Initial efforts to design a new bomb sensor were dashed when the students were told Iraqi Kurdistan didn’t have labs capable of developing such sophisticated technology. Instead of giving up, they shifted their focus.
“It takes a long time to check one car at a time, either with a single device or with a sniffing dog, and it can slow down traffic,” Dastan tells Rudaw. “We realized we could use existing technology to develop a new system that could test many cars at a time, without stopping traffic and without drivers even knowing.”
They set up a model whereby two bomb detector devices are hidden in trashcans on the side of a road, and one is affixed to a street sign above. Cars must slow down over a speed bump, where they are scanned by all three devices. Having studied the physics of light, the girls realized night vision CCTV cameras would pick up any ultraviolet light caused by the detector lasers, and immediately report the image of the car to security officials.
Although they didn’t have the budget to buy a bomb detector itself—a single remote scan device costs $240,000 from Israeli company LDS—the company confirmed that their system would work. Eman and Dastan estimate that one system alone could process up to 64,000 cars a day. It would take over a year to check the same number of cars using current techniques.
Eman and Dastan earned the top prize at the science fair, and were awarded medals at the International Environment Sustainability Project Olympiad, an international competition held in June at The Hague.
Eman couldn’t get a visa to Europe but Hassan’s explanation of what it is like to live in fear of terrorism moved the judges to tears and prompted them to expand the scope of the competition, which usually focuses on environmental issues.
The students say 21 companies and the Dutch police approached them about using their system. Competition organizers were shocked that the girls hadn’t already sold the system to the Kurdistan Regional Government.
The two refused all offers from companies, promising that they would bring it to their own government first—free of charge.

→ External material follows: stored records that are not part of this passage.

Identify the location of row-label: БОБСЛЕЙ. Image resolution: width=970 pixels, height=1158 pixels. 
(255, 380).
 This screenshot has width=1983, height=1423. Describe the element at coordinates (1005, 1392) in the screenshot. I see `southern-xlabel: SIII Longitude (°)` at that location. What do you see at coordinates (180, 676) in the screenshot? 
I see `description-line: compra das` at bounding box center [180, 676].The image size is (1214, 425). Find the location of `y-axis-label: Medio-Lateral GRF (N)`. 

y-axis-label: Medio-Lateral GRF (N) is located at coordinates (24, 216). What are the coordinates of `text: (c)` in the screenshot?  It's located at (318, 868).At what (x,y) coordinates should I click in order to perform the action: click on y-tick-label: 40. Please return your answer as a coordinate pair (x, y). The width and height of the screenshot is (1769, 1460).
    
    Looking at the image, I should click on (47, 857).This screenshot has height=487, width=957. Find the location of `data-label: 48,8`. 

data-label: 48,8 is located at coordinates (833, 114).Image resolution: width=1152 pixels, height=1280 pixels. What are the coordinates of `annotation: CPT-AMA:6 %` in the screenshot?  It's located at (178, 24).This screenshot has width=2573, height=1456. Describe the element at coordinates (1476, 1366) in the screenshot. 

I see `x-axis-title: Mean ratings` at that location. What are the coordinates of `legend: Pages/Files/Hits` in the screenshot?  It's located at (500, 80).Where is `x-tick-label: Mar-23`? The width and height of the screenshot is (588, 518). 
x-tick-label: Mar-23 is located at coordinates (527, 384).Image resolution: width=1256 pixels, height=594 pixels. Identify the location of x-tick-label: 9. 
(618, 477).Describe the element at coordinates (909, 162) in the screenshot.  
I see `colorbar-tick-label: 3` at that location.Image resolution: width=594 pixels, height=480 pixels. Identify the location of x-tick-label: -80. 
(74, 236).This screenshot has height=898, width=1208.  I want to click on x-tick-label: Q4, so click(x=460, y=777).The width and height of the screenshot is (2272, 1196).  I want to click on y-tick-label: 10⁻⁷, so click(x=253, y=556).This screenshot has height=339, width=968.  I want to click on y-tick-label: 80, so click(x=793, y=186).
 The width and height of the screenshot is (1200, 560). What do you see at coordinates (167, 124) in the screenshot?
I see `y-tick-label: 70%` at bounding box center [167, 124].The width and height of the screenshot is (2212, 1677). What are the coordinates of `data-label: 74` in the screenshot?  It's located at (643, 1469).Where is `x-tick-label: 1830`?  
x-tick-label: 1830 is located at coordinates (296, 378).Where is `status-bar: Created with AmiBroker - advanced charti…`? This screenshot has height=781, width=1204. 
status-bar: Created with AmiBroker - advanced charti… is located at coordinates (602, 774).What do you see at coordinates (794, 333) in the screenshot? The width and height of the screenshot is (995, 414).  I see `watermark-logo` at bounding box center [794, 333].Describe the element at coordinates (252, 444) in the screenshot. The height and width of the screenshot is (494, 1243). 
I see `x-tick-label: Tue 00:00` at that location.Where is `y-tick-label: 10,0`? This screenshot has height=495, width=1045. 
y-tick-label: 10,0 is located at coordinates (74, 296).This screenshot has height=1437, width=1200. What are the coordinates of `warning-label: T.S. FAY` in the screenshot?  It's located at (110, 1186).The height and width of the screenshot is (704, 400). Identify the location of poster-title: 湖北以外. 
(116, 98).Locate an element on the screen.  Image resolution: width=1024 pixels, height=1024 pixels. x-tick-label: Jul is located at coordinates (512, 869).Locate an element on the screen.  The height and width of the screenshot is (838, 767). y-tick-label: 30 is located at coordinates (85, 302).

“The main point is to save people’s lives,” Eman says.
They also turned down their prize, a trip to Brazil, because the trip might interfere in their studies, and covered all expenses for the project and travel to Europe. Both are as selfless as they are bright: although they are both ambitious young engineers, they defer to their parents about where they will attend university.
Meanwhile faulty bomb detectors are still used in Iraq. In April 2013, A British court sentenced James McCormick to 10 years in jail for fraud for selling a fake bomb detector, the ADE 651, to the Iraqi government and the Kurdish Interior Ministry for $85 million. The device was designed after a sham golf ball detector, and its sale to the government drew accusations of corruption by Aqil Al-Turehi, Inspector General of Iraq’s Interior Ministry, who found the device inoperative as early as 2008.
Thousands have died as a result of bogus detectors, which are inexplicably still at many checkpoints.